-------- Texto base

Deusa T
Nilson Souza
Como aqueles ciganos que periodicamente apareciam na Macondo de Garcia Márquez com novidades que pareciam mágicas aos locais, de vez em quando a deusa da Tecnologia desce do Olimpo do Metaverso para tentar a Humanidade.
Que tal uma máquina que encurtará distâncias e possibilitará que vocês viajem com mais rapidez e conforto do que vêm fazendo há séculos na sua montarias e carruagens?
− Quanto nos custará? − perguntaram os homens.
− Pouco: vocês só terão que extrair petróleo do chão, construir longas estradas asfaltadas, desenvolver microchips e, de vez em quando, sacrificar algumas vidas.
− Fechado! − respondeu a mais ambiciosa das criaturas.
E o automóvel chegou. Trouxe, realmente, rapidez, conforto, status e sensação de poder. Facilitou os deslocamentos. Mas também alterou para sempre a superfície do planeta, poluiu o ar, disseminou a pressa e nos cobra cerca de 1 milhão e 300 mil vidas por ano (segundo a OMS), sem contar os mutilados do trânsito.
Em outra visita aos terráqueos, a Deusa T ofereceu:
− Tenho um aparelhinho maravilhoso, que mostra imagens coloridas em movimento, transforma suas casas em cinema e serve de diversão para toda a família.

----------------
-------- Material apresentado

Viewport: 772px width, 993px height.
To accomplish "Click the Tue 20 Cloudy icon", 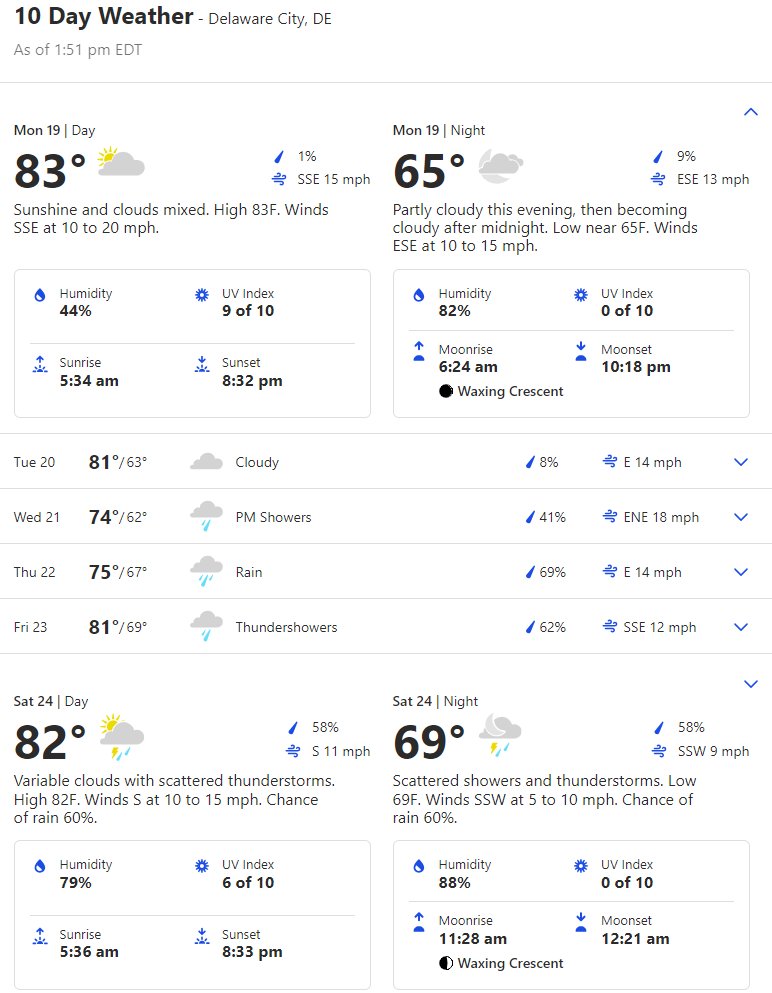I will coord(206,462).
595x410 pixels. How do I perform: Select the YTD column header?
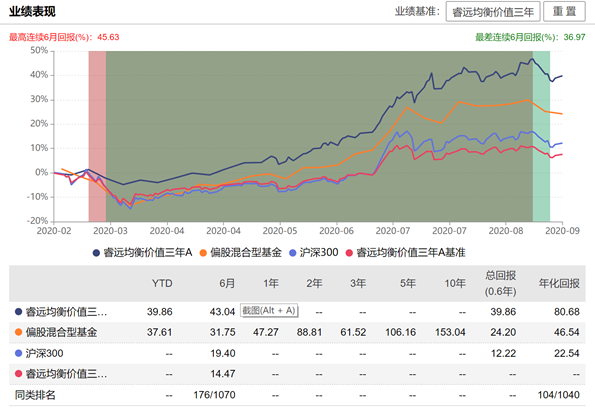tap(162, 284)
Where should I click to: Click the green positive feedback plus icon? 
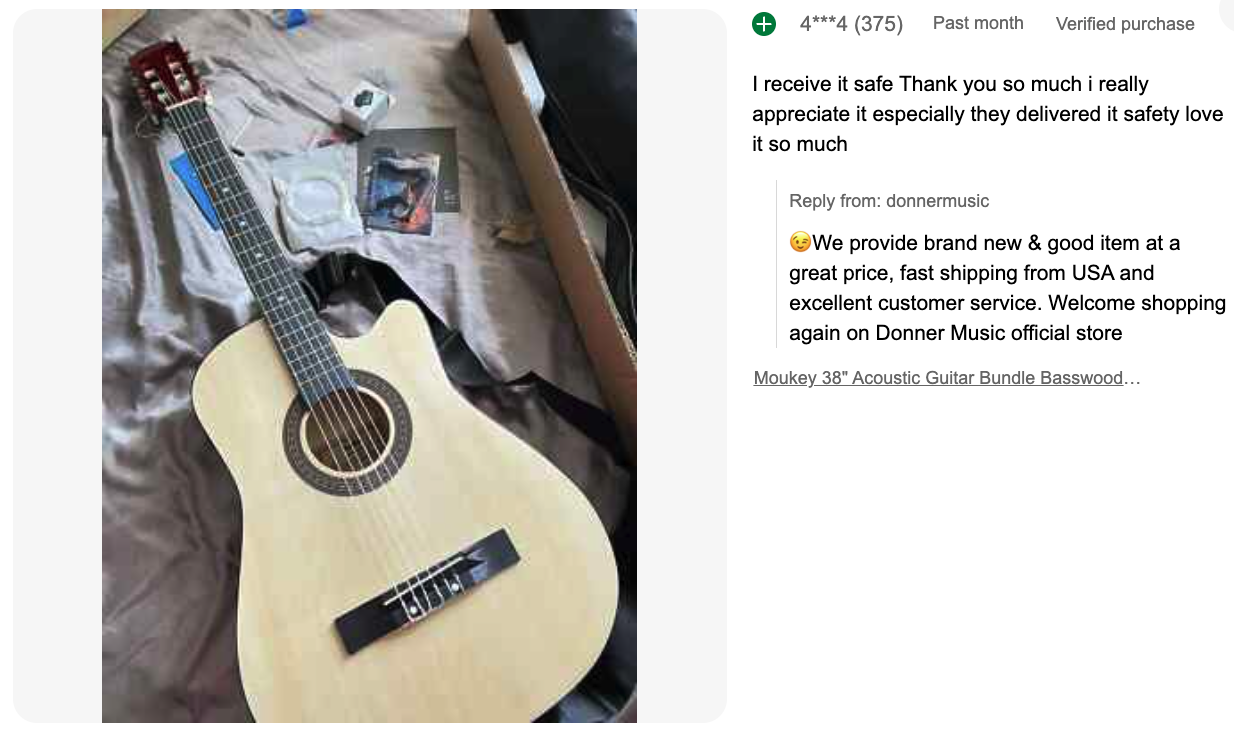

----------------

> [Tarefas propostas]:
• a. No texto sobre a Deusa T, quantas vidas por ano o automóvel cobra, segundo a OMS?
• b. Prossiga com o texto sobre a Deusa T a partir do ponto em que ele termina.

> [Respostas das tarefas]:
• a. Cerca de 1 milhão e 300 mil vidas por ano.

• b.
− E o que teremos que pagar? − perguntaram.
− Pouco, quase nada. Apenas o preço da obsolescência programada, energia elétrica, espaços na sala e no quarto, e algumas horas diárias de inércia.
− Topamos! − responderam, ansiosos pela novidade.
E a televisão invadiu os lares, distraiu o povo com novelas, filmes, programas de humor e desenhos animados, mas também alterou hábitos, virou babá eletrônica, atiçou o consumo desmesurado e estimulou o sedentarismo.
Mais recentemente, a Deusa T desembarcou no Planeta T com outra novidade espetacular:
− Uma telinha fantástica, que cada pessoa poderá carregar na palma da mão e usá-la para se comunicar com quem quiser, em qualquer lugar da Terra, e que também proporciona acesso ao conhecimento.
− Qual será o nosso custo? − perguntaram os humanos, apenas por perguntar, pois já estavam aceitando.
− O valor dos aparelhos, as taxas das operadoras, tomadas para a bateria e toda a atenção que puderem dispensar ao brinquedinho.
O celular cumpre sua missão, mas, em troca, apropria-se do tempo e da vontade dos usuários.
A visitante volta agora com outra irresistível oferta:
− A IA* é uma coisa maravilhosa, que vos poupará de pensar e tomar decisões.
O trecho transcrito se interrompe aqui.